CrsComms also has a scheduler, where certain products may be set to go on CRS at pre-selected times. At Nashville, the travelers forecast and climate message are edited on the LAN, and the CrsComms scheduler accesses them at pre-selected times, formats them, and sends them to CRS. Template files for each product specify expiration times and listening areas.

5. Office Instructions

Included are two attachments which represent sections in Nashville's NOAA weather radio manual.

Attachment 1 is entitled "NWR Program Format." It is a summary of all products programmed in the CRS IDU, whether they are CRS or manually recorded, which must be tone alerted, the suites in which they play, and which products act as triggers. This summary is excellent for a quick reference for all CRS operators.

Notice that the product MEMWRKEFP, the extended forecast, is not run by CrsComms, but is appended to the zone forecast product. The MEMWRKEFP, locally, has been programmed into the IDU should the zone forecast products have to be manually recorded. This inclusion prevents the CRS operator from having to read the extended forecast for each transmitter.

Attachment 2 is entitled simply "CRS." It is a set of step-by-step instructions on routine CRS operations. These instructions have proven far more useful than the CRS site user's manual presented to the field.

▶ **Given request**:
For each statement below, answer yes or no to whether the weather radio text above agrees with it, and quote the words from the text that decide it. (a) At Nashville, the travelers forecast and climate message are edited on the LAN. (b) The extended forecast MEMWRKEFP is run by CrsComms. (c) The CRS site user's manual has proven more useful than the step-by-step instructions in Attachment 2.

▶ **Raw data**:
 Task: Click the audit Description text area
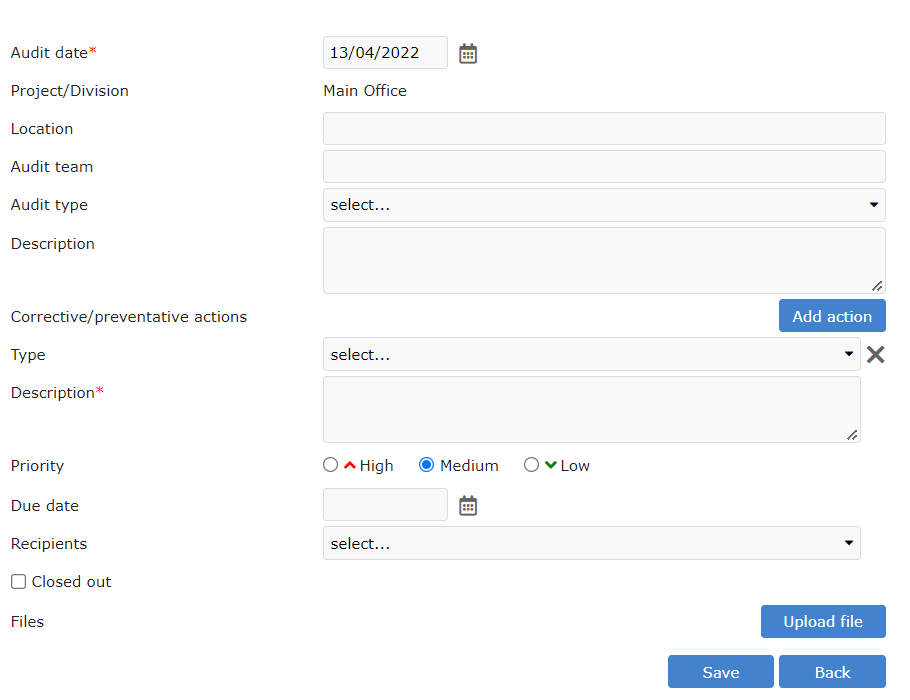604,260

▶ **Result of this exercise**:
(a) Yes: "At Nashville, the travelers forecast and climate message are edited on the LAN"
(b) No: "is not run by CrsComms, but is appended to the zone forecast product"
(c) No: "These instructions have proven far more useful than the CRS site user's manual presented to the field"